For a computer game, I would like to study the motion of a rocket flying from a point A to point B on a two-dimensional plane. It is required that the speed of the rocket is zero both at the start and at the end of the journey. I can control the direction of the thrust vector but not the amount of the thrust. There is no gravity or drag and the rocket does not lose mass.

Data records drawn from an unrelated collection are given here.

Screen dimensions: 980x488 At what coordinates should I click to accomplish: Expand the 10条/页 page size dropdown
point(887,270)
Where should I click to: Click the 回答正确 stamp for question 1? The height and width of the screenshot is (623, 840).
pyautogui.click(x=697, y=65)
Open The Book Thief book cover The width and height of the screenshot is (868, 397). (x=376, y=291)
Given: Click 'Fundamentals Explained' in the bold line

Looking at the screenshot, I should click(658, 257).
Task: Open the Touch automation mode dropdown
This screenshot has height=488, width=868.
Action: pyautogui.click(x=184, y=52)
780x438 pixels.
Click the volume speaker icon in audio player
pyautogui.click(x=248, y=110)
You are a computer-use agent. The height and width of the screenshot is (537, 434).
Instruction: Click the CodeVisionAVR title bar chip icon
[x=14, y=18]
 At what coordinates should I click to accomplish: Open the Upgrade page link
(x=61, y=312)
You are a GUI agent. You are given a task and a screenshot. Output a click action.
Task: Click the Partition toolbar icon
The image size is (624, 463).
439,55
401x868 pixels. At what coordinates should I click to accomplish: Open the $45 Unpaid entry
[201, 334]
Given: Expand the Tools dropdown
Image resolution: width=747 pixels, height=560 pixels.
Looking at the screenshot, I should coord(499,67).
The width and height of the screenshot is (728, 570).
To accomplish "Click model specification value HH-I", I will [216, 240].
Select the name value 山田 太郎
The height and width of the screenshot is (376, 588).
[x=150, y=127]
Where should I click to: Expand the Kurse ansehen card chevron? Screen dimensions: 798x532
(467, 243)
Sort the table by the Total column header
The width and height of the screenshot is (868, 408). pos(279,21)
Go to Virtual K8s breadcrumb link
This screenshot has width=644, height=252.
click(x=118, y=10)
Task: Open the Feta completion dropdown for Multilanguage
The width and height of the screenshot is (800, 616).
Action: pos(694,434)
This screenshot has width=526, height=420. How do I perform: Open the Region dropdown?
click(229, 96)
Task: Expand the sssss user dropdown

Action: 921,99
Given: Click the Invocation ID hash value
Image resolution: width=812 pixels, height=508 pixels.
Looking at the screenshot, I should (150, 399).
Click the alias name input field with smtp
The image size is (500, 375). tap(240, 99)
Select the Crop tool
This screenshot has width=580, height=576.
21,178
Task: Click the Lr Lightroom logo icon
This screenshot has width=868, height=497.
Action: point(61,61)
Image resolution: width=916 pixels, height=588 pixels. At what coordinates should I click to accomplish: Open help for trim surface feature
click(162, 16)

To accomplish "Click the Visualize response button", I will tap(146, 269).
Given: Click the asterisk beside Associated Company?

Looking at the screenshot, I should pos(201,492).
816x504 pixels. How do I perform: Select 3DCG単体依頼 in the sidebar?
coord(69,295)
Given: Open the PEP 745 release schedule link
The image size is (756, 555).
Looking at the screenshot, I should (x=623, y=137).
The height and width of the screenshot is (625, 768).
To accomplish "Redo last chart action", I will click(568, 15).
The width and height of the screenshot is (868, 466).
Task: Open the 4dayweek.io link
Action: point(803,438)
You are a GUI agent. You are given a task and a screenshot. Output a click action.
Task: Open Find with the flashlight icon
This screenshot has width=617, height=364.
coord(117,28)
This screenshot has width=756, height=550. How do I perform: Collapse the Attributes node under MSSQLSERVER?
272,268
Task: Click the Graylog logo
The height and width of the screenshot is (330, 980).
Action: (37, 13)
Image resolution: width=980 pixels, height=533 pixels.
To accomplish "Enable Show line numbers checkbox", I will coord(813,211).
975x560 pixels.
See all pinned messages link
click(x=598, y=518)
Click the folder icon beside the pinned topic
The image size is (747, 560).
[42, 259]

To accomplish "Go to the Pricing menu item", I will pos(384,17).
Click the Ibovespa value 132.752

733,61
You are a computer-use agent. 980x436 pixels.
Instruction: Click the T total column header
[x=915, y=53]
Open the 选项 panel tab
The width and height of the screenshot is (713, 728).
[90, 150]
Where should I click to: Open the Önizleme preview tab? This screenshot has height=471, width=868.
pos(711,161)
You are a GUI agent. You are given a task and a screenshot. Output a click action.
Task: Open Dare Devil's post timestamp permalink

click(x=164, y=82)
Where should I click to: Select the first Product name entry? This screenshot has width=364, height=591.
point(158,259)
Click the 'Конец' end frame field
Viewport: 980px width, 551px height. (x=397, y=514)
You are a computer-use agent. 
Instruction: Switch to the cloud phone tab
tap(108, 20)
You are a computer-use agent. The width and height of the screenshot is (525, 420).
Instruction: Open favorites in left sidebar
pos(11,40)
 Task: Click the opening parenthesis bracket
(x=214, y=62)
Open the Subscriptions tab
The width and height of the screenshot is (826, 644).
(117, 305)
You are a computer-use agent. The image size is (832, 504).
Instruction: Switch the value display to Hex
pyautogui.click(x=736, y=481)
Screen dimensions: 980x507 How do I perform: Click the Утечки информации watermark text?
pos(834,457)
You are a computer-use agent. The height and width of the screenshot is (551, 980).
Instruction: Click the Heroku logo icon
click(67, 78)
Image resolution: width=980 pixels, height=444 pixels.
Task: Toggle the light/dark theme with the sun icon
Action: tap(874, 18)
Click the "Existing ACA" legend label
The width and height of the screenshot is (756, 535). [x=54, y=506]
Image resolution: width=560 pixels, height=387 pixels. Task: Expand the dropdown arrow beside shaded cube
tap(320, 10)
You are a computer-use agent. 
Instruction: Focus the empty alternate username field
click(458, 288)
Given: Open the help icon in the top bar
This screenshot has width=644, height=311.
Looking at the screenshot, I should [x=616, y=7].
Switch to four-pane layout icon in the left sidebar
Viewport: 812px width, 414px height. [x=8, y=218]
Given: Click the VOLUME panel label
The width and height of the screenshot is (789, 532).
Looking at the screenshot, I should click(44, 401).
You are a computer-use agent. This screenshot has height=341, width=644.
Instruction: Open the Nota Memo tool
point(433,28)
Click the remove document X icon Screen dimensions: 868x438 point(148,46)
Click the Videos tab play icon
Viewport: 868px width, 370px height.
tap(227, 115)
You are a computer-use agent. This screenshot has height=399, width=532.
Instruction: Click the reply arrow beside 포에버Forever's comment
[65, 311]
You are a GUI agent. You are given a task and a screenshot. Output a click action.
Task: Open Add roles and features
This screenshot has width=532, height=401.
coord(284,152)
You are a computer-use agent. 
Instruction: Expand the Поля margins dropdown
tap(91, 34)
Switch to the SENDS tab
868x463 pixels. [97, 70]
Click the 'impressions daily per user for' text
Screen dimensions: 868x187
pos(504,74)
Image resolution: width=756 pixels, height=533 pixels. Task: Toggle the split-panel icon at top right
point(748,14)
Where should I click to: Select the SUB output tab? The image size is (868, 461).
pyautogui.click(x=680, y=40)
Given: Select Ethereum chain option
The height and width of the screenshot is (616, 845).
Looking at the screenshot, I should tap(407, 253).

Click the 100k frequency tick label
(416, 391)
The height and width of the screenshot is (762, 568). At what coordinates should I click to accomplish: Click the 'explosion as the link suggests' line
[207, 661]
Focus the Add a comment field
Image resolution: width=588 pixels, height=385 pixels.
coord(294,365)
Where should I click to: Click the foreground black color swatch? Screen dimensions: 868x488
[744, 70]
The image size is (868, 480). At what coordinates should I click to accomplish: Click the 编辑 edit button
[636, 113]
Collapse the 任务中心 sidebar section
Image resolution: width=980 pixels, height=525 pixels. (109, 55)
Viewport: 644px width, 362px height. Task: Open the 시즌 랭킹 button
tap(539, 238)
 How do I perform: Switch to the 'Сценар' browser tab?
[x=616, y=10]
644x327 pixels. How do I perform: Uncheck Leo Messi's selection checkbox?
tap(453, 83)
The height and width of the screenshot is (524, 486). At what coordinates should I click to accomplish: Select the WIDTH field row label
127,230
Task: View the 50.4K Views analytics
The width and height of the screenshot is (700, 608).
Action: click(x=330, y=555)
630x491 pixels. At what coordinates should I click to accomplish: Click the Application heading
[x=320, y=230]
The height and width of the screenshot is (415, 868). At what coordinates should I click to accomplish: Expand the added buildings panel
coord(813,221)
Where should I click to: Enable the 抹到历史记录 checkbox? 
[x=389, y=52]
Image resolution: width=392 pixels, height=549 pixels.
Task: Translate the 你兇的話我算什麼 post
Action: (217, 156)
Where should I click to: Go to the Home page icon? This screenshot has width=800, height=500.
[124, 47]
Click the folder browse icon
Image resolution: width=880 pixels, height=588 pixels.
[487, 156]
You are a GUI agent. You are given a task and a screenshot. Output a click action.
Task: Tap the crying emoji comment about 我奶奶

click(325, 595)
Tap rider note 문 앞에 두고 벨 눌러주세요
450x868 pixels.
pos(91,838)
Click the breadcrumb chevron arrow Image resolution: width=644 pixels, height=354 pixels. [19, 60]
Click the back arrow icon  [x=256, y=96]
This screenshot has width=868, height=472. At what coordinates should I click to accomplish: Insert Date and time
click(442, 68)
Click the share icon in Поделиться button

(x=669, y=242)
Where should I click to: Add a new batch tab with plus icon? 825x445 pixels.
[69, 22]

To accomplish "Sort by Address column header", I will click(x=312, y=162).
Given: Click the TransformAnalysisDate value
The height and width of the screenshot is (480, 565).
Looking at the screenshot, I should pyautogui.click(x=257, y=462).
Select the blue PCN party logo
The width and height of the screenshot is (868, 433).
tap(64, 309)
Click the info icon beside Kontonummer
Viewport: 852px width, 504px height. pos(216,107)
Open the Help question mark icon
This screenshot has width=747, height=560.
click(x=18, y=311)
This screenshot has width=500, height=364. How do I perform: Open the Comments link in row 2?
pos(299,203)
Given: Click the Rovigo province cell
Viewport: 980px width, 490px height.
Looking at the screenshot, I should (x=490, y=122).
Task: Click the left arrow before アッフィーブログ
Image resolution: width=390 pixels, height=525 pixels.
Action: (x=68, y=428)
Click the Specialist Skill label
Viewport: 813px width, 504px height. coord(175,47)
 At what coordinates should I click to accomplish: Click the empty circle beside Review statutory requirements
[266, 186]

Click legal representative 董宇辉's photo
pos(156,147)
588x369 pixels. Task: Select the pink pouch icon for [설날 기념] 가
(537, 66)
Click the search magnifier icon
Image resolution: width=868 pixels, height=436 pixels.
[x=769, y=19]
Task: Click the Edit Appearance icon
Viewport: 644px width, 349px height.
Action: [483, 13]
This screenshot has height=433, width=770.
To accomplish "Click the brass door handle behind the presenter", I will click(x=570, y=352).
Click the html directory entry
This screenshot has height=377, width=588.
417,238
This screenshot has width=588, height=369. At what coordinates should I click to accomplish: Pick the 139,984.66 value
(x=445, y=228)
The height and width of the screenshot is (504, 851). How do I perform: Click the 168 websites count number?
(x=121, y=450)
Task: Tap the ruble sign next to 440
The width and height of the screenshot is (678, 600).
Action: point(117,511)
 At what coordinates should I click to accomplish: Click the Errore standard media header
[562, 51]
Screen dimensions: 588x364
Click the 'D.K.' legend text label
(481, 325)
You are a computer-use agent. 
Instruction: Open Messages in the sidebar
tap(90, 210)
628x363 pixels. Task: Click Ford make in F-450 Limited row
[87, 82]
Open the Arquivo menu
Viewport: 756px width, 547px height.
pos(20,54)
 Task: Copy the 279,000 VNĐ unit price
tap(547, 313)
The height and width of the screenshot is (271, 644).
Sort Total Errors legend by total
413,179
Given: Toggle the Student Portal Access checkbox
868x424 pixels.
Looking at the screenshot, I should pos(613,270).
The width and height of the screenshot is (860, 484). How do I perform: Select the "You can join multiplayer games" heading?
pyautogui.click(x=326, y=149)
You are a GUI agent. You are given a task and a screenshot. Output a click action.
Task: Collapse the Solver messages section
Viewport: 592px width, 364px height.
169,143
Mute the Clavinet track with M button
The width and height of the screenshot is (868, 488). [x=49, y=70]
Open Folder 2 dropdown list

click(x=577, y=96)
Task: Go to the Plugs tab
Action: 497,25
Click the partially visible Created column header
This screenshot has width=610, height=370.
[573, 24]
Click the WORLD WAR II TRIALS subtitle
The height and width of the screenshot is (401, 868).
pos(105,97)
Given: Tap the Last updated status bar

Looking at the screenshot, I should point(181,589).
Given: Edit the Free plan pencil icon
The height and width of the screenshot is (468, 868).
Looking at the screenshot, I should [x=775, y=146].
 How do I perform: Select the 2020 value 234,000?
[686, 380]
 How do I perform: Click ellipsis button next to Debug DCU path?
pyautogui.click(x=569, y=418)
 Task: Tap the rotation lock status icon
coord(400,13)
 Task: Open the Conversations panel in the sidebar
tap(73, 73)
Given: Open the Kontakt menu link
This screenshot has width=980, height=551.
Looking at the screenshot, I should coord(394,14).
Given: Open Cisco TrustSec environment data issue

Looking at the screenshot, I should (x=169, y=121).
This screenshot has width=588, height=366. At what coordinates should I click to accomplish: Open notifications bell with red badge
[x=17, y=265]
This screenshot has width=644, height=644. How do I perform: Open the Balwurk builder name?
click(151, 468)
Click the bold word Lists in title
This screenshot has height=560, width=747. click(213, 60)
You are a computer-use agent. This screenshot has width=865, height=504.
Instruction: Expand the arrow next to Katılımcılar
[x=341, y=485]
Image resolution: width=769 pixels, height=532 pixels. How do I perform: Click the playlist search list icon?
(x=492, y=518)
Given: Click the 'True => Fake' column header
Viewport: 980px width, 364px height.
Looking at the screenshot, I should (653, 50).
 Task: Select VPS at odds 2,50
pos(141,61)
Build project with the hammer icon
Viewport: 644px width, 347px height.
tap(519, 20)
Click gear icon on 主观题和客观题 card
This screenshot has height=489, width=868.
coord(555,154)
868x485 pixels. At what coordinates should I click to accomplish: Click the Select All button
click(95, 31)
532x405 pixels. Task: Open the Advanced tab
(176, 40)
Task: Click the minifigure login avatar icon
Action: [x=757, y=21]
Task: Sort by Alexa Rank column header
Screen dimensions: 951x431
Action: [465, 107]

A trivial solution would be to accelerate from A to B for half of the distance, then flipping the rocket by 180° and braking for the second half of the distance. However, flipping the rocket takes some time and since I can't turn off the thrust, the rocket will deviate from the direct path between A and B, and this deviation must be compensated.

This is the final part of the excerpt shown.